Deep State Journalism
Even though you've probably never heard of him, Aaron Good is a national treasure. For the past few years, Aaron -- an independent scholar in Pennsylvania (the academic establishment doesn't like his free-thinking sort) -- has been conducting deep interviews with the grand masters of power studies, like Peter Dale Scott -- and me! Aaron and popular podcaster Brace Belden recently did a smart, in-depth interview with me about Allen Dulles, JFK and the national security state. It's behind a paywall, because Aaron must make a living, but it's well worth the price of admission. Aaron also has written a book on America's subterranean, permanent government that Skyhorse will soon publish (more on that later).
Nearly 60 years after his assassination, John F. Kennedy and his embattled presidency loom ever larger as the path not taken by America. Establishment historians like Michael Beschloss and Doris Kearns Goodwin refuse to acknowledge the awful truth about the Kennedy presidency -- that it was violently terminated by former CIA director Dulles and his national security cabal because JFK was trying to end their racket, i.e., the Cold War. (Goodwin's late husband, Dick Goodwin, who served in the Kennedy administration, knew the truth -- and told it to me for my book "Brothers," while his minder-wife was out of the room.)
This is a photo of President Kennedy taken by White House photographer Jacques Lowe at the moment JFK was told about the assassination of Congolese leader Patrice Lumumba -- a man Kennedy had supported as the hope of a newly liberated Africa.
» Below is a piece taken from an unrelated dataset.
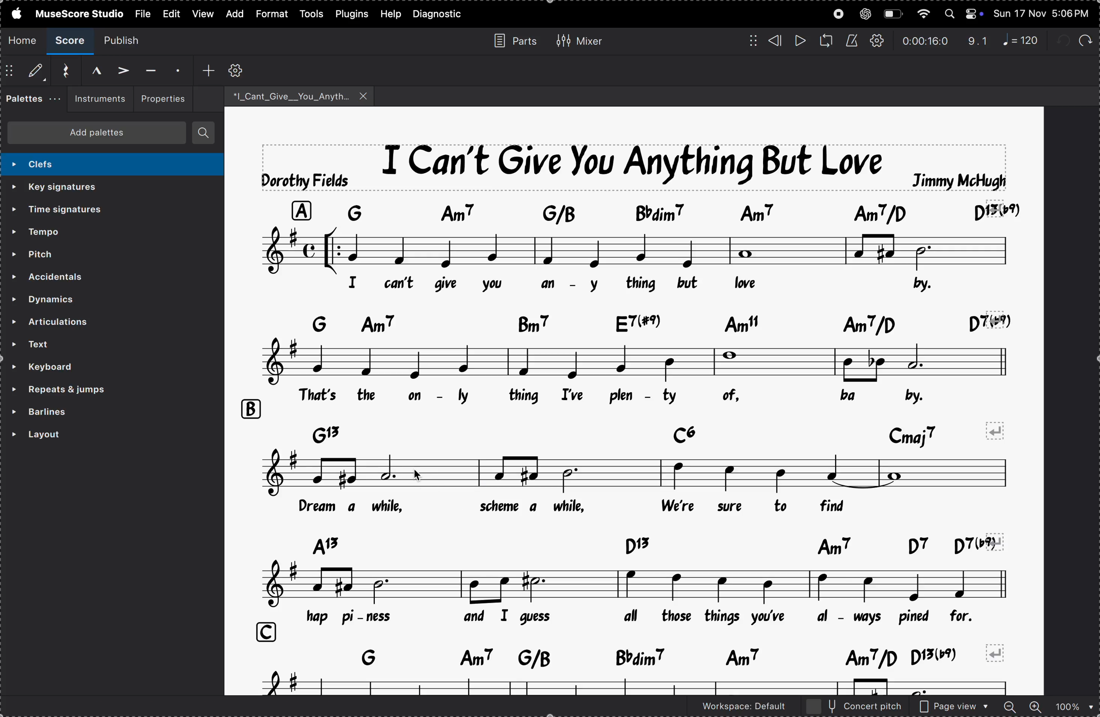 Image resolution: width=1100 pixels, height=717 pixels. What do you see at coordinates (233, 14) in the screenshot?
I see `add` at bounding box center [233, 14].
Kennedy was told of Lumumba's violent death by his UN ambassador, Adlai Stevenson -- NOT by Dulles's CIA, which knew about his torture and death for weeks but kept it from Kennedy, because the spy agency feared that Kennedy would save him. The CIA knew about the brutalization of Lumumba because it was responsible for it.
The anguish on President Kennedy's face represents all the sorrow to come -- for the Kennedy family and for America.